Dive Brief:
- Novartis' CAR-T hopeful CTL019 looks to be broadly as effective in lymphoma as rival Kite Pharma's experimental cell therapy axi-cel, according to study results released Wednesday.
- At three months, 45% of the 51 patients evaluated to date from Novartis' JULIET study saw a response to treatment with CTL019. More than a third, 37%, achieved a complete response — data roughly on par with the efficacy seen from Kite's axi-cel at the same time mark, although cross-trial comparisons should be taken cautiously.
- Shares in Kite rallied more than 8% on the news, perhaps reflecting investor relief that Novartis' candidate did not dramatically outperform Kite's drug. Novartis has already submitted CTL019 for regulatory review in adult lymphoblastic leukemia, with a decision expected as early as September.
Dive Insight:
Novartis had kept its JULIET data in diffuse large B-cell lymphoma (DLBCL) under wraps, even after it announced the Food and Drug Administration had granted CTL019 a Breakthrough Therapy tag in that indication.
The Swiss pharma's announcement of the trial results Wednesday was timed to coincide with the release of an abstract scheduled to be presented at the International Conference on Malignant Lymphoma in Lugano, Switzerland next week.
Treatment with CTL019 led to a best overall response rate (ORR) of 59% among the 51 patients evaluated for analysis, dropping to a 45% ORR at the three-month mark.
Importantly, no deaths or cases of cerebral edema were reported with CTL019. Still, 57% of all treated patients (85) experienced cytokine release syndrome (CRS), a dangerous adverse event commonly seen with CAR-T treatment. Roughly one in four patients experienced Grade 3 or higher CRS, a rate higher than the 13% seen in Kite's six-month update of its ZUMA-1 study.
Thirteen percent of patients receiving CTL019 experienced neurological adverse events, compared to 28% seen with axi-cel in Kite's study.
Novartis only treated 85 of the 141 patients who enrolled in the trial with CTL019, mainly due to patient dropouts from disease progression.
"Of the patients who discontinued the trial before infusion, the majority were due to rapid progression of their disease or deterioration in their clinical status," said Novartis spokesperson Eric Althoff in reply to a request for comment from BioPharma Dive.
Only nine of the 141 enrolled patients discontinued the study as a result of Novartis' inability to manufacture an adequate dose of CTL019, Althoff said. Given the complex nature of producing CAR-T therapy from a patient's own T cells, manufacturing is a key challenge to the development and hoped-for commercialization of the technology.

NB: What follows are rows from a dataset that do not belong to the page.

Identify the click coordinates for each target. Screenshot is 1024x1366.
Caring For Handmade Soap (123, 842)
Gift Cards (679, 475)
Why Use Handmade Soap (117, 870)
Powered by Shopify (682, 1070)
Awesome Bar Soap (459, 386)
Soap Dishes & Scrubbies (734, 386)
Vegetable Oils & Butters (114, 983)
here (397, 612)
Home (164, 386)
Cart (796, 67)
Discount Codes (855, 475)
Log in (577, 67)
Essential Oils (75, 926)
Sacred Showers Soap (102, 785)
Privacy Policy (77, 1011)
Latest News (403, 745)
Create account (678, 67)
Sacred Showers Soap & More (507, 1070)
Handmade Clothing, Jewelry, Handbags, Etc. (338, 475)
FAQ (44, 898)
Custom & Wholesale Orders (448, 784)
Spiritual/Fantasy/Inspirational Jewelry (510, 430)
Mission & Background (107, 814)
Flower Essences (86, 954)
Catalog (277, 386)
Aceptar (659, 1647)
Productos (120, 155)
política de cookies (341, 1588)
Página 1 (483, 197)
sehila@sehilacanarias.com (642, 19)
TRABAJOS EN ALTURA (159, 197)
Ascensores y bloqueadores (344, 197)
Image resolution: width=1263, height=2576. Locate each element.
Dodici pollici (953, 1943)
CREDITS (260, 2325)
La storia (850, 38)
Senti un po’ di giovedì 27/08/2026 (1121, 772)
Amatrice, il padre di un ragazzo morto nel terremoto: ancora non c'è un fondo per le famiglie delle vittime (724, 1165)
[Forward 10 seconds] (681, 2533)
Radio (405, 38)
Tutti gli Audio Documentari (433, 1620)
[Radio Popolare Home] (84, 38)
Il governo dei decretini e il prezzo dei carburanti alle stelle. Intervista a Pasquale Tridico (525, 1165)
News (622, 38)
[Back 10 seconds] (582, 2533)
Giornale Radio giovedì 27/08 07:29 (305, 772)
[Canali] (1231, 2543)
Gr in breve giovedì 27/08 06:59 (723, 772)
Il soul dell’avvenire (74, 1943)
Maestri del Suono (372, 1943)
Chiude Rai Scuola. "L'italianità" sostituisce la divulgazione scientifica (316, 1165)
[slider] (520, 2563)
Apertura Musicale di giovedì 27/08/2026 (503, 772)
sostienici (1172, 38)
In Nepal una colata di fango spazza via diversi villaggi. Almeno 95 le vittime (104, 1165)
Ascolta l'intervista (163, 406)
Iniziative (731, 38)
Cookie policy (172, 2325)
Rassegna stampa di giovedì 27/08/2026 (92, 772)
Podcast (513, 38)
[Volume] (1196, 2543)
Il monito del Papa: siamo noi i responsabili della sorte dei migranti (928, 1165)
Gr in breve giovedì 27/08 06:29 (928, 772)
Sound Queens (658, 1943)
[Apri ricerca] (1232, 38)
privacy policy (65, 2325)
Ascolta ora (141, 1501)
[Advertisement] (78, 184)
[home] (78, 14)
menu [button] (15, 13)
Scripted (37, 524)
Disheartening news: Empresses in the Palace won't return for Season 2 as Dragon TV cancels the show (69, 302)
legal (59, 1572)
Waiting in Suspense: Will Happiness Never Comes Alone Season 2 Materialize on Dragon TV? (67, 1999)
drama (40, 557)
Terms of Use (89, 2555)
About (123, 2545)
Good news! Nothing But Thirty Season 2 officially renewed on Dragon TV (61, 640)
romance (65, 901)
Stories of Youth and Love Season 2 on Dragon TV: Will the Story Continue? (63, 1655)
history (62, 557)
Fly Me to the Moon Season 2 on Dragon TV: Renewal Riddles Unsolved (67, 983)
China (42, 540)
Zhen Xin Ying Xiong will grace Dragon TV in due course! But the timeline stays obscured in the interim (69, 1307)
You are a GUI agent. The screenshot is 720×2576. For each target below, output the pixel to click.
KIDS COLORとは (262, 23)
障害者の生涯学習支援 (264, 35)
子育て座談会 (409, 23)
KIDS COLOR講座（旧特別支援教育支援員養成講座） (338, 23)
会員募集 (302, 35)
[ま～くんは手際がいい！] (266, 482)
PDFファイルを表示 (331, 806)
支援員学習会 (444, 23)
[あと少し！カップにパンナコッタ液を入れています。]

Novartis estimates its time from the start of manufacturing to product release will be 22 days at launch, if CTL019 is approved by the Food and Drug Administration as expected. That would be about a week slower than the 14-day turnaround Kite Pharma is targeting for its process from receiving a patient's cells to when the engineered T-cells are returned.
Kite has pushed forward with axi-cel in DLBCL and anticipates a decision from the FDA by November 29. With Novartis' anticipated approval in ALL this year and competitive efficacy in DLBCL, the two could quickly come into direct competition in the DLBCL indication.
Juno Therapeutics, which was set back by patient deaths in a study testing its lead CAR-T, is further behind but still a potential player in the space. Data presented at the annual meeting of the American Society for Clinical Oncology this past weekend showed Juno's second-generation CAR-T led to a 39% complete response rate at 3 months in DLBCL, albeit in a smaller number of patients.